Korean pan-fried scallion dish

Pajeon is a variety of jeon with scallion as its prominent ingredient, as pa (파) means 'scallion'. It is a Korean dish made from a batter of eggs, wheat flour, rice flour, scallions, and often other ingredients depending on the variety. Beef, pork, kimchi, shellfish, and other seafood are mostly used. If one of these ingredients, such as squid, dominates the jeon, the name will reflect that; e.g. ojingeo jeon is 'squid jeon'.

Pajeon is usually recognizable by the highly visible scallions. It is similar to a Chinese scallion pancake in appearance; however, unlike the Chinese dish (but like Western pancakes), it is made from a liquid batter and thus has a lighter texture.

[ACTIVITY 1]
Summarize the text on pajeon in two sentences.
[ACTIVITY 2]
According to the text on pajeon, what is a jeon called when squid is its dominant ingredient?
[ACTIVITY 3]
Decide whether each statement agrees with the text on pajeon, answering yes or no and quoting the words that decide it.
(a) Rice flour can be part of the batter for pajeon.
(b) Pajeon has a denser texture than a Chinese scallion pancake.
(c) Pajeon, like Western pancakes, is made from a liquid batter.

[DATA PROVIDED]
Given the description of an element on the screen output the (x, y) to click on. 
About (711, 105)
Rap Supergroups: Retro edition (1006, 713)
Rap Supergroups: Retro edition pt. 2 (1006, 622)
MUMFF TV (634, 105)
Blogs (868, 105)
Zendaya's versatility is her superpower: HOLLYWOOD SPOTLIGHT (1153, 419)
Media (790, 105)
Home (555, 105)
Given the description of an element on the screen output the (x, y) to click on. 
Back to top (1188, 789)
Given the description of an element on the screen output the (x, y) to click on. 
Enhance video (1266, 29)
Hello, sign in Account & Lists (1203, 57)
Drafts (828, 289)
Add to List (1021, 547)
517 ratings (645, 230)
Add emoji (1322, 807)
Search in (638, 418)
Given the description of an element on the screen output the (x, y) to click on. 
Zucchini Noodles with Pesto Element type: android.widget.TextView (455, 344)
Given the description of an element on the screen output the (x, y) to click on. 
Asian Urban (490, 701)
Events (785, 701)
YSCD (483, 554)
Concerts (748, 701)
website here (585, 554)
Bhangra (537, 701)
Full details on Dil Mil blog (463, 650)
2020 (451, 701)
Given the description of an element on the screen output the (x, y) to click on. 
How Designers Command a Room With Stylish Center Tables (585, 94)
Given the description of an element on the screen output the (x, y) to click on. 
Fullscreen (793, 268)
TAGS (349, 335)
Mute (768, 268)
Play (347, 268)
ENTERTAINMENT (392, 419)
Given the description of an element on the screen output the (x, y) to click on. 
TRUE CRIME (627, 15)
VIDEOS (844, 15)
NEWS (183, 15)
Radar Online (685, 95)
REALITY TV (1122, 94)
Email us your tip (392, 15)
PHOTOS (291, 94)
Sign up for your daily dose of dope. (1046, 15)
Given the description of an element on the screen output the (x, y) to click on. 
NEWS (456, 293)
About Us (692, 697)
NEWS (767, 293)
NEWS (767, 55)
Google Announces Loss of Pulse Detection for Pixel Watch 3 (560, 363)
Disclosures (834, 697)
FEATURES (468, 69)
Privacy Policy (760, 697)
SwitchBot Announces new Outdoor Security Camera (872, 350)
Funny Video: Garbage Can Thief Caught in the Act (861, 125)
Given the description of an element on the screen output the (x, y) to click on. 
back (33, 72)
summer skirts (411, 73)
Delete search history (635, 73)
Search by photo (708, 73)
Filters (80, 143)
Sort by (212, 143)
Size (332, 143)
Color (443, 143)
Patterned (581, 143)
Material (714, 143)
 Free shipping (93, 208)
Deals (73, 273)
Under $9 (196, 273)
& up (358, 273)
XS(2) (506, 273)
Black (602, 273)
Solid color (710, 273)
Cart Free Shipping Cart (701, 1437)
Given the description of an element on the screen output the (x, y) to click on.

[RESULT 1]
Pajeon is a Korean jeon whose prominent ingredient is scallions. It is made from a batter of eggs, wheat flour, rice flour, scallions, and often other ingredients, and unlike the similar-looking Chinese scallion pancake it uses a liquid batter, which gives it a lighter texture.

[RESULT 2]
Ojingeo jeon, meaning 'squid jeon'.

[RESULT 3]
(a) Yes: "a batter of eggs, wheat flour, rice flour, scallions"
(b) No: "it is made from a liquid batter and thus has a lighter texture"
(c) Yes: "(but like Western pancakes), it is made from a liquid batter"